PAGE EXTRACT:

So what is the alternative to manipulation by praise and tangible rewards? That depends upon the goals one wishes to achieve and the problem to be solved. Unlike the behaviorist method, the Kohn method offers no quick, easy solution to classroom management and student motivation problems. To his credit, Kohn devotes the last third of his book to addressing how to get beyond rewards. He fits himself into the constructivist philosophy with his emphasis on learning as discovery, enhancing student control and choice through class meetings, encouraging collaboration and revising content to follow students' natural interests. He points out that young children learn naturally because they are curious about how the world works. They are always seeking to solve their own questions to make sense of their world. Schools need to rethink curriculum and content. Teachers need to rethink whether they really need the control they seek with behavior management plans.
Teachers will find this book very useful. After explaining the theoretical underpinnings of his position, Kohn has many useful examples of the negative results from using reward strategies. Yet Kohn is realistic and recognizes that even if one agrees with him, change will take a long time. He presents many interim strategies teachers can use to reduce the negative impacts of entrenched practices and recognizes that teachers cannot single-handedly effect change if their entire school system depends upon manipulation through rewards. He recognizes that teachers are often judged by their superiors in ways that encourage them to go with the cheap behaviorist tricks that offer temporary solutions. He offers many specific ways teachers can slowly reduce their own dependence on such tactics.

WHAT THE TASK REQUIRES:
Could you continue the review of Kohn's book on rewards and praise, picking up after its last sentence?

SOURCE INFORMATION:
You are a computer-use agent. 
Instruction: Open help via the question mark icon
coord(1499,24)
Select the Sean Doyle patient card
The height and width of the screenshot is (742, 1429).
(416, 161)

---

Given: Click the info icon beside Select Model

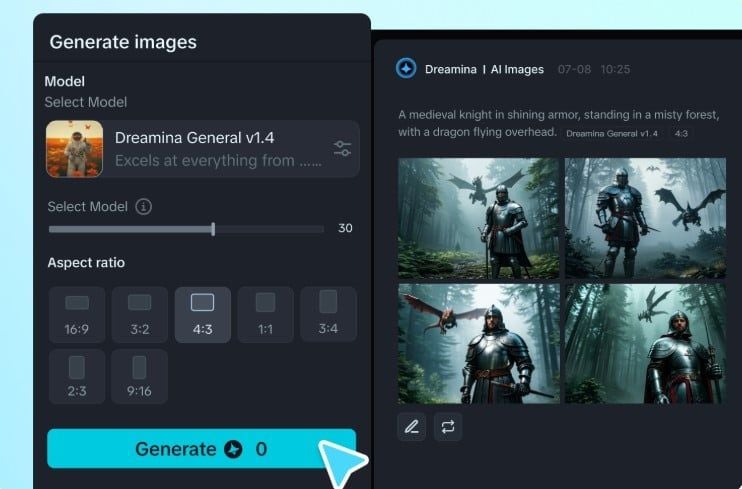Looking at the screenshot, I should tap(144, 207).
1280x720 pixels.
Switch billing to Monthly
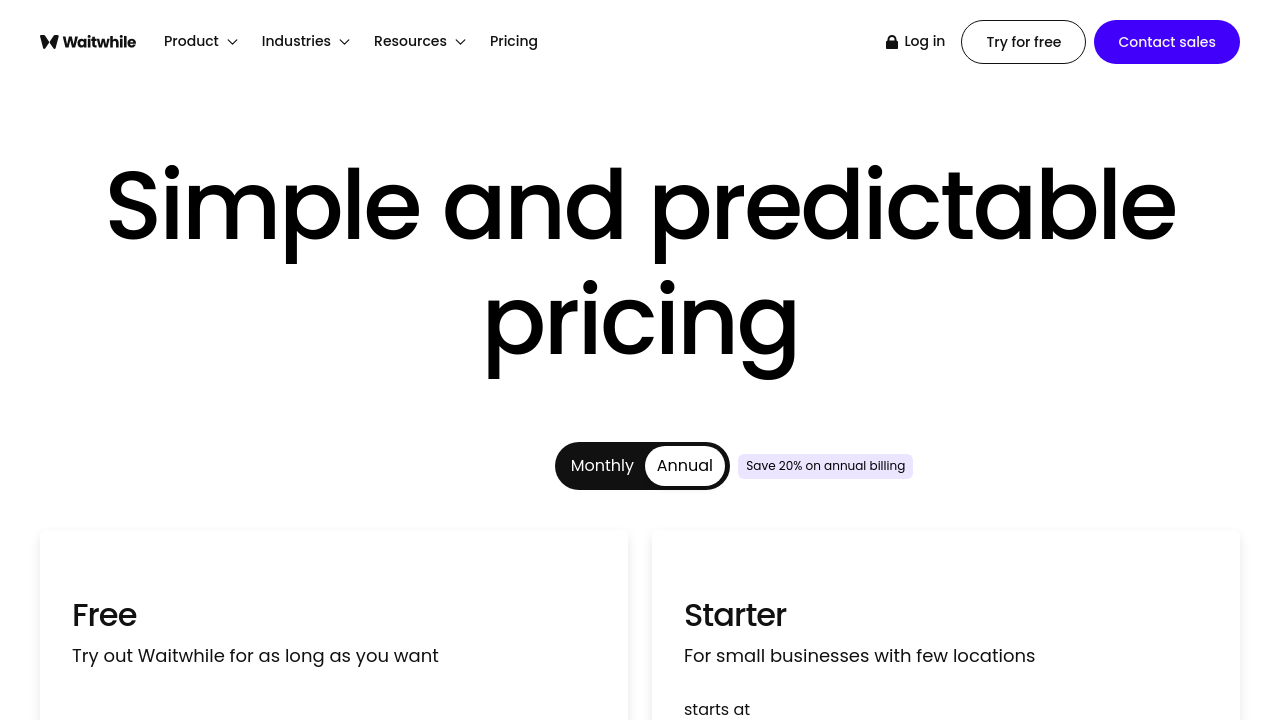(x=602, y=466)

EXERCISE RESPONSE:
In conclusion, this book offers a useful guide for action for any teacher who recognizes the limitations of the behaviorist methods in place in almost every classroom in America. For those who are unconvinced, Kohn says he'll be satisfied if they are at least questioning their teaching, parenting, or supervising after they close the book. In a sincere yet lighthearted way he invites the reader to "Ride my train as far as you can and get off when you have to. Maybe later you'll hop aboard again, a little closer to'working with' than 'doing to' and we can continue the journey." Interested readers will find it easy to continue journeying with Kohn as he is a prolific author of both books and articles and maintains a website.